ABOUT THIS TASK: Return the exact lines from the one containing "Click the 接口定义" through the final line of the material below, with both ends kept.

ENTRIES PROVIDED:

....

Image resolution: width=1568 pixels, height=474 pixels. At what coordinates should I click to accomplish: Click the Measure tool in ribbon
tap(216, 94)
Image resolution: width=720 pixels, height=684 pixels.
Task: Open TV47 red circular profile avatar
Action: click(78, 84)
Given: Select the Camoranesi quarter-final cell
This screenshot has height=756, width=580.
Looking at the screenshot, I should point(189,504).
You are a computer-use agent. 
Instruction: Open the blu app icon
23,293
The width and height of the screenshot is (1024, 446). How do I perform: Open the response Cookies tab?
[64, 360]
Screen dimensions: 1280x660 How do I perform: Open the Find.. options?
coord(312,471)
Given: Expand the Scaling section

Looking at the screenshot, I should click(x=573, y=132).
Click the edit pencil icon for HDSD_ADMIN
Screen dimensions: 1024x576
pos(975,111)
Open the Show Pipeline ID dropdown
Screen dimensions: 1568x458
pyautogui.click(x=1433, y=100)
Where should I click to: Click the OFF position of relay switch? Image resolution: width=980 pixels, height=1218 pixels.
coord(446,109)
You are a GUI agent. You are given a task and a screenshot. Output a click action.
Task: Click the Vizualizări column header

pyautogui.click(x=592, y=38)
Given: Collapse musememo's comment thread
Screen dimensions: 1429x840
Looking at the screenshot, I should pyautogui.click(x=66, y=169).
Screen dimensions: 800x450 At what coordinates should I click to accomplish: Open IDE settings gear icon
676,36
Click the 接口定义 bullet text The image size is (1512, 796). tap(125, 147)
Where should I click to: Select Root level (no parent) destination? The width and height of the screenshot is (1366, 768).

....

TASK SOLUTION:
Click the 接口定义 bullet text The image size is (1512, 796). tap(125, 147)
Where should I click to: Select Root level (no parent) destination? The width and height of the screenshot is (1366, 768).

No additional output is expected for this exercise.